/MellowD

Machine learning project analysing music

Primary LanguageJupyter Notebook

MellowD

Machine learning project analysing music

CNN Method

In this method, we try to predict the genre of a song using CNN over a MEL-spectogram image of a song. The dataset used GTZAN. To know how we converted a song into mel spectogram, please look at the suitable section. The dimensions of a mel-spectogram was taken to be 100 pixels X 150 pixels. We could achieve a test accuracy of 70.5%. The train test split was 80-20. The model with the mentioned accuracy is stored as a .mdl file. To run the CNN model, do the following:

  • Run python3 cnn_mel.py
  • If you want to use the already trained model stored in cnn_mel.mdl, type 'y' when prompted, otherwise type 'n'.
  • It will train the model on the hyperparameters defined at the top of the file
  • By default, learning rate = 0.001, batch size = 4, number of epochs = 100 (change these in file if needed)
  • Let it run.

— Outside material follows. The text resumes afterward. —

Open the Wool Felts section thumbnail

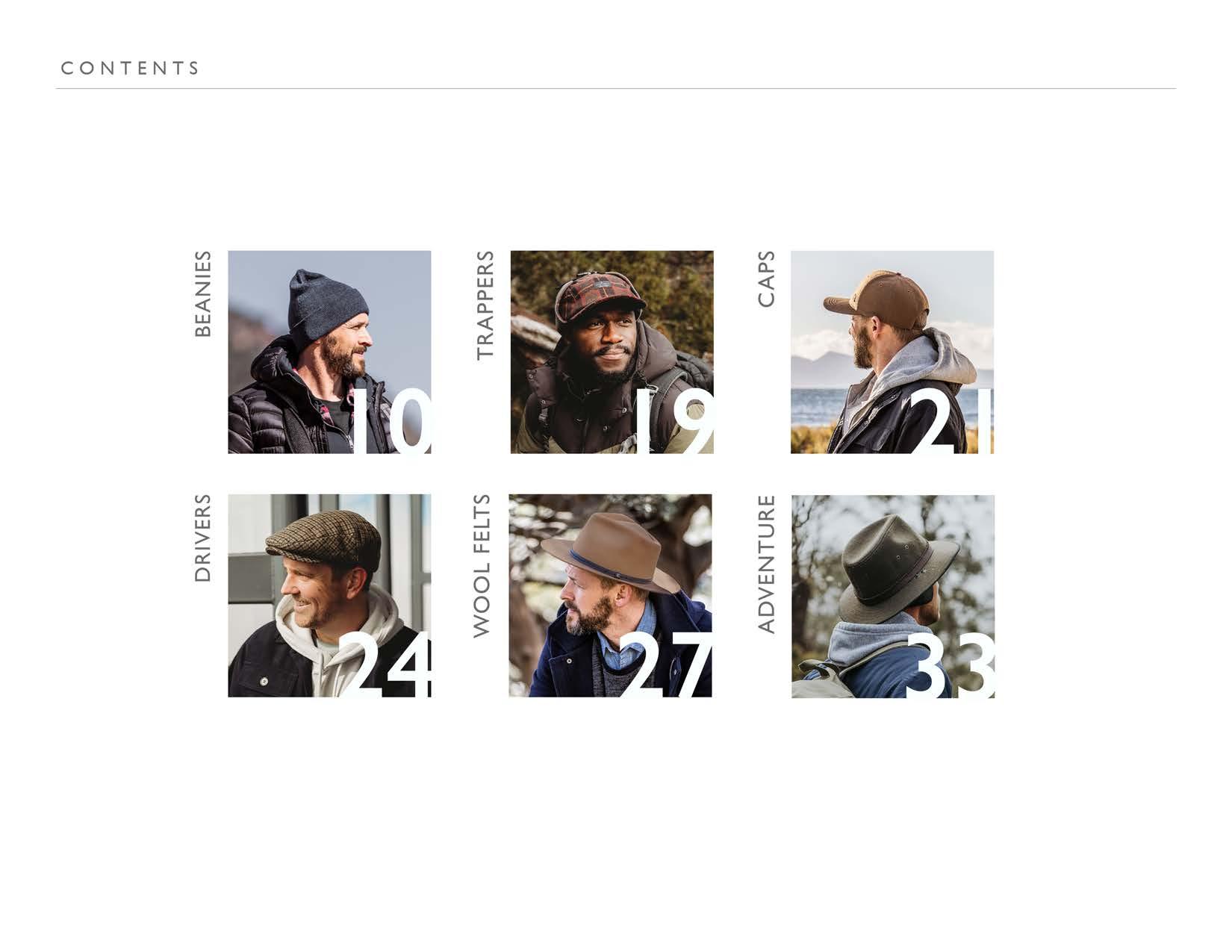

When the training ends, you will be asked if you want to save the model. Type 'y' if you want to save the model and 'n' otherwise.
  • While the process runs, it creates two graphs:
    1. train_loss_mel_cnn.jpg: training loss vs iteration graph
    2. genre_wise_accuracy_prediction.jpg: genre wise accuracy achieved after training

For MEL-spectogram formation

Here is the link for the google colab notebook that contains the preprocessing and image formation code: https://colab.research.google.com/drive/11WdI9c6J3hFqAMU_CnDWgzsm8cnuyktR?usp=sharing. This code converts a 30 seconds song into a MEL-spectogram using STFT. The image length is 100 pixels by 150 pixels. MEL-spectogram.ipynb (in the repository) also contains a copy of the colab notebook. You will also need access to the GTZAN dataset which is stored in my drive. Here is the link for our MellowD folder: https://drive.google.com/drive/folders/1AOuteJ0NNRGR9ke_bXv9ajvOTSpH8EyB?usp=sharing Make sure this MellowD folder is a part of your drive too before running the code.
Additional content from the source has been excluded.